Thought for the Day            Eternity is not something that begins after you are dead. It is going on all the time. We are in it now.                                – Charlotte Perkins Gilman (“The Forerunner”)

 


story of a pastor who was concerned about reports that the Christian education program was ineffective. He decided to check it out for himself. He stopped in a fourth-grade classroom and asked one of the students, "Janie, when is Easter and what happens on it?"

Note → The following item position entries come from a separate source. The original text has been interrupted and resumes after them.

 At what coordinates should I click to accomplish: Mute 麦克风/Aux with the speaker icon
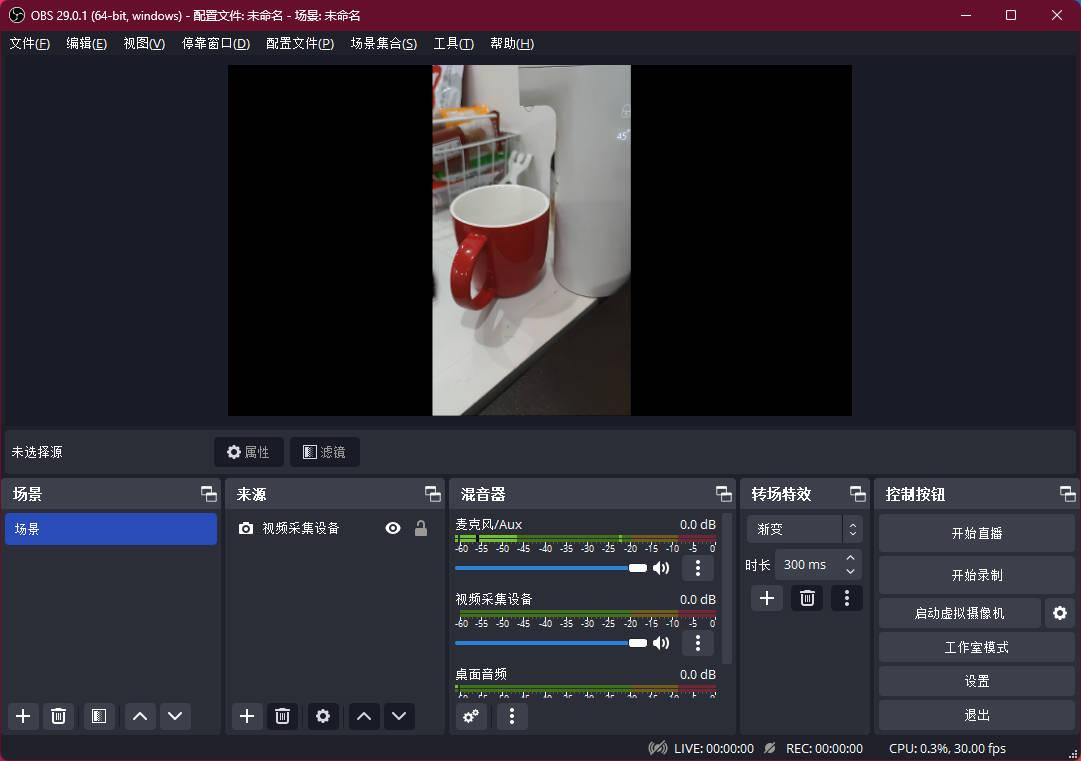[661, 568]
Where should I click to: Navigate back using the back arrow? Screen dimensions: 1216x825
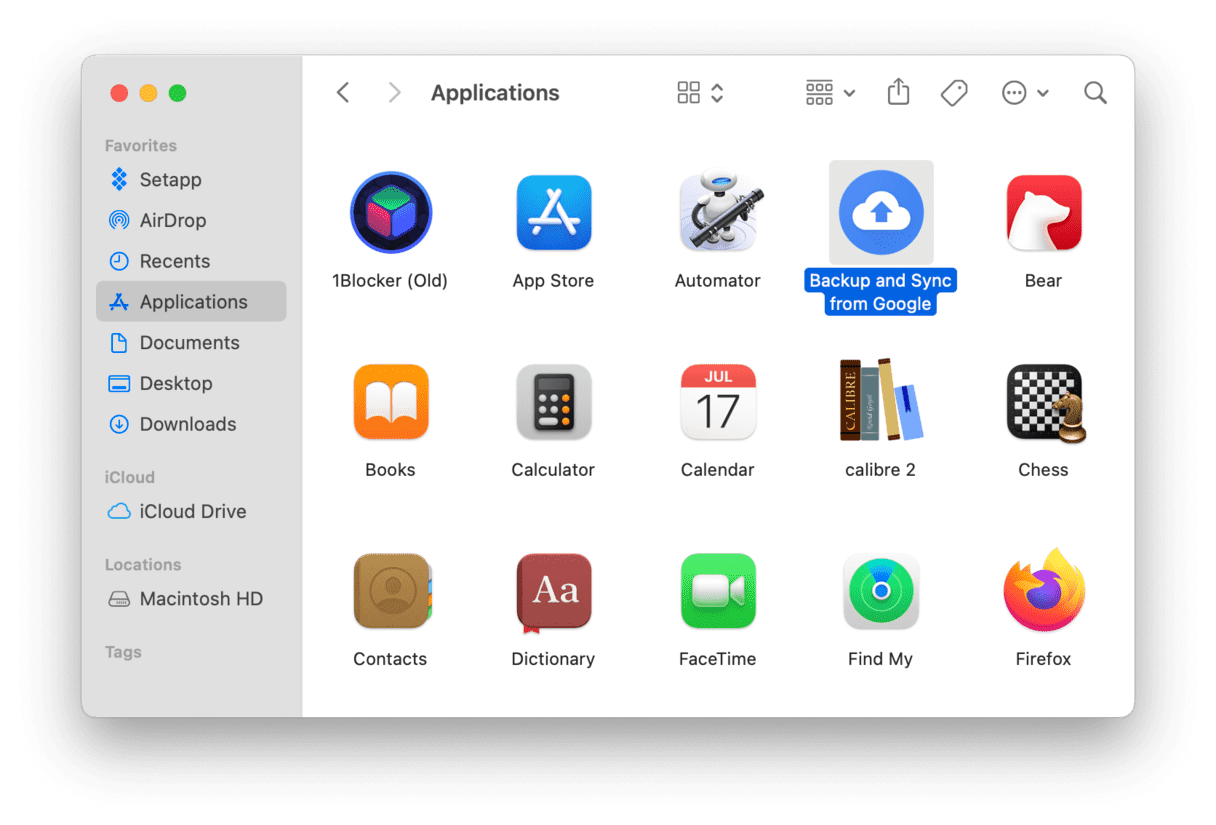tap(343, 92)
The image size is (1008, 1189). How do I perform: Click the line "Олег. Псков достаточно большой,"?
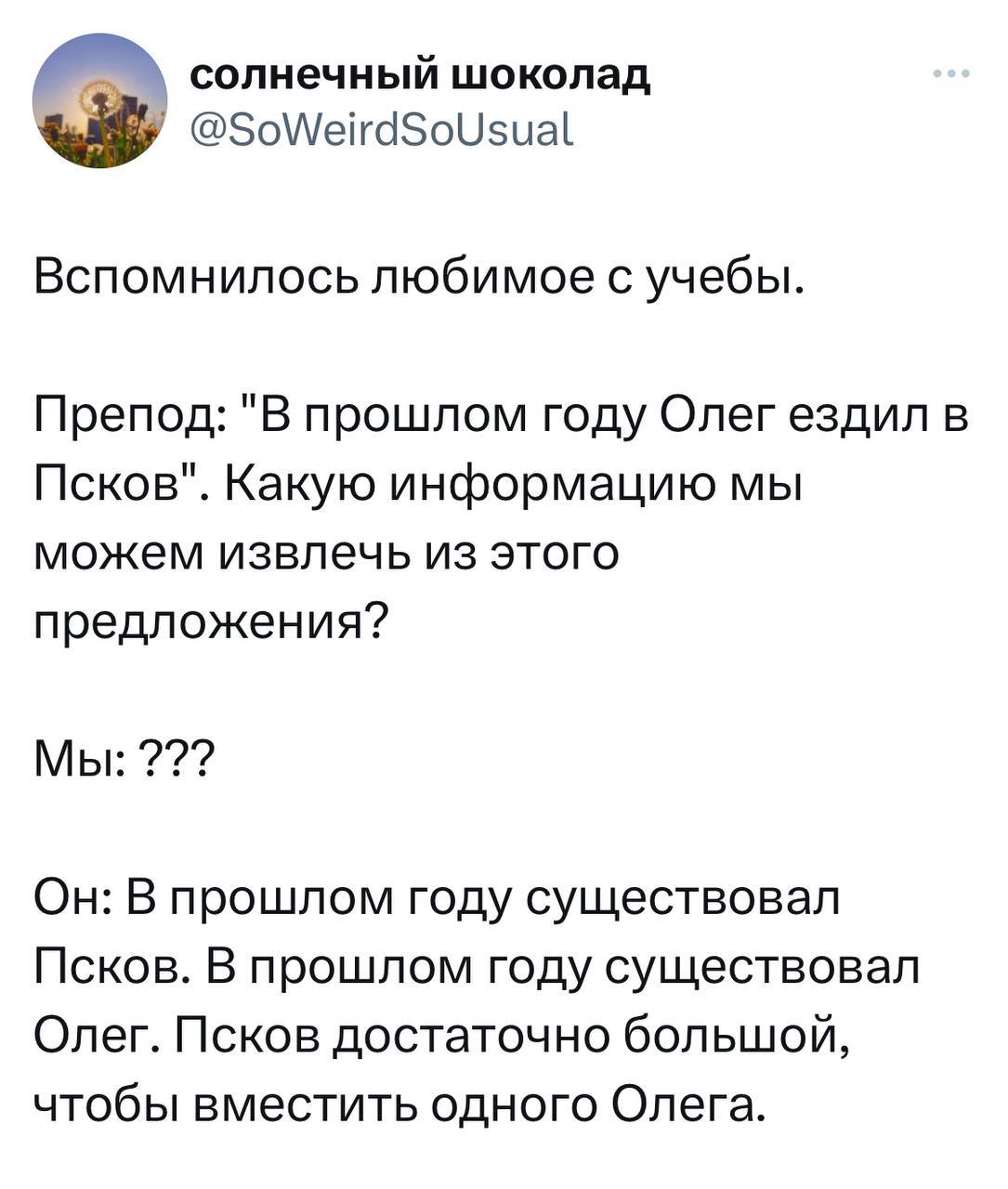(x=441, y=1037)
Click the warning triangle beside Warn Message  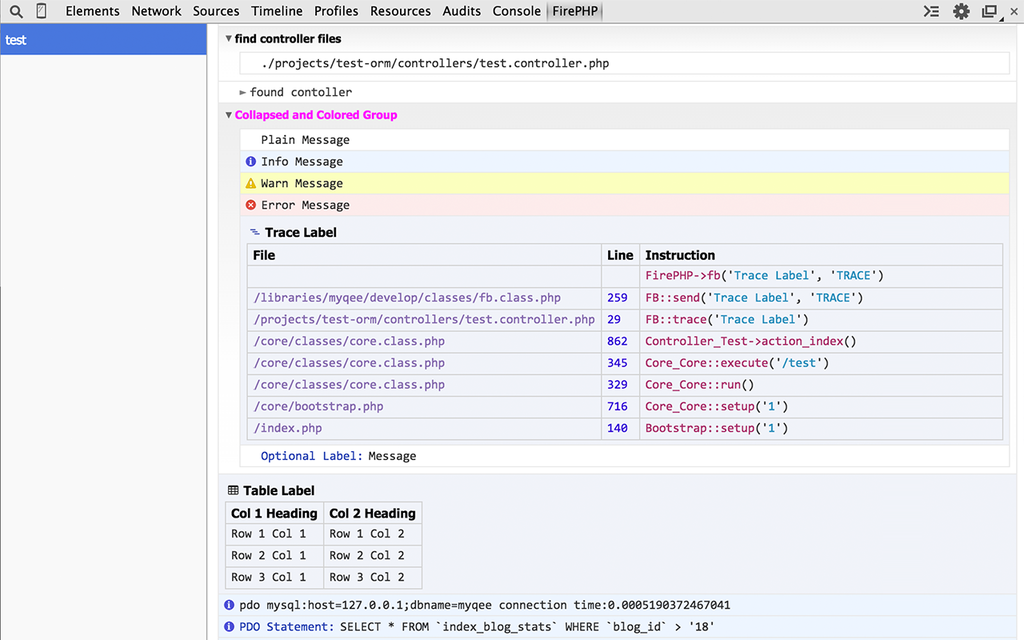tap(250, 183)
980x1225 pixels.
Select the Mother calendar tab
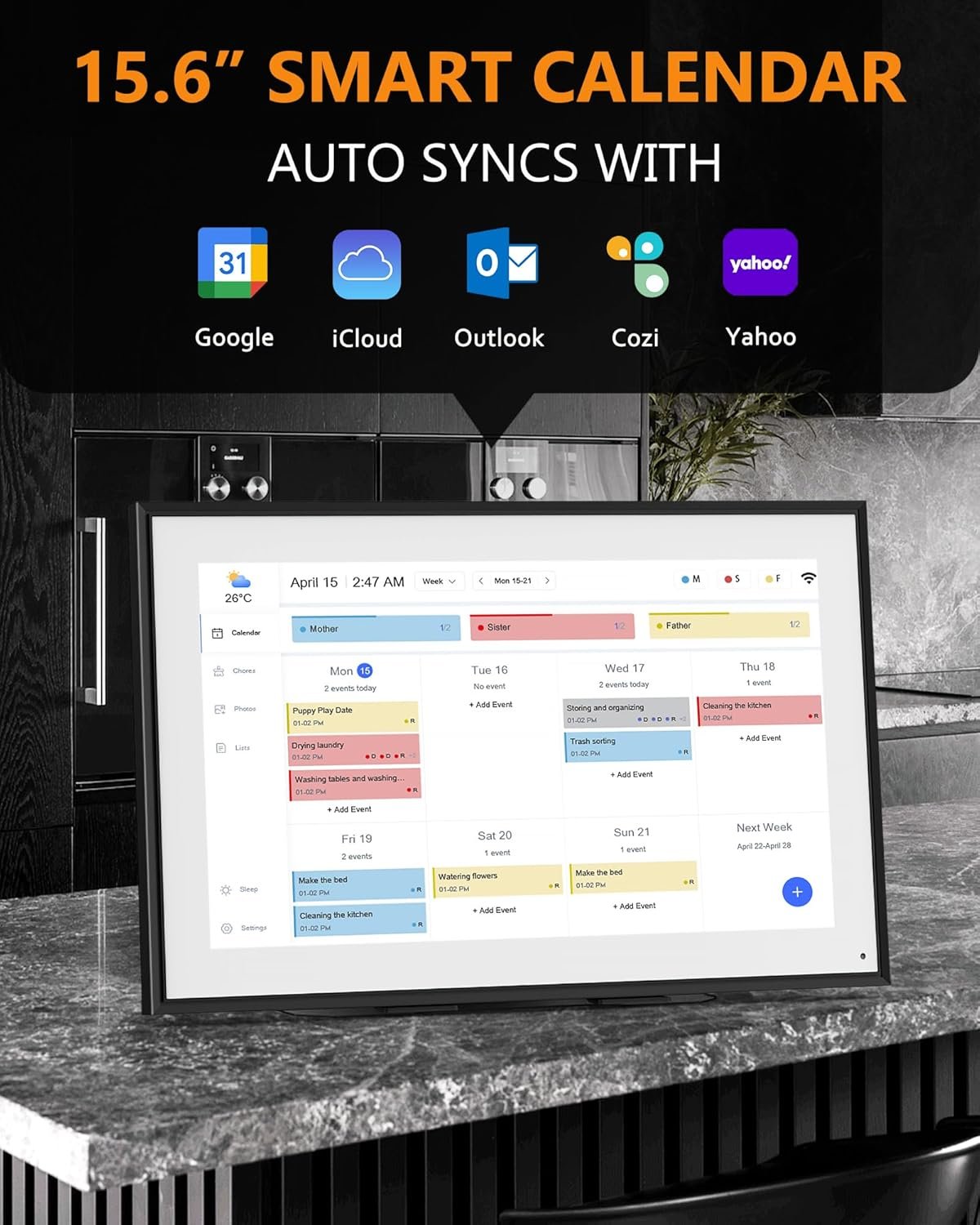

Janie said, "Well, Easter's in the fall, and we dress up in costumes and go trick-or-treating."

Oh, no! the pastor thought. This really is a problem. Hoping for better results, he tried another student. "Jimmy, can you tell me when Easter is and what happens on that day?"

Jimmy said, "Well, it's in the winter, and we put up the tree and decorate it and exchange gifts."

Now the pastor was queasy, so he went to Mikey, the smartest kid in the class.

"When is Easter," he asked, "and what happens then?"

Mikey answered, "Well, Easter is in the springtime when Jesus came up from the grave."

"Very good!" the pastor said, relieved.

Then Mikey added, "And if he sees his shadow, he goes back, and we have six more weeks of winter."

"As a greeting this morning, turn and say, "He didn't go back. He's alive and with us today!"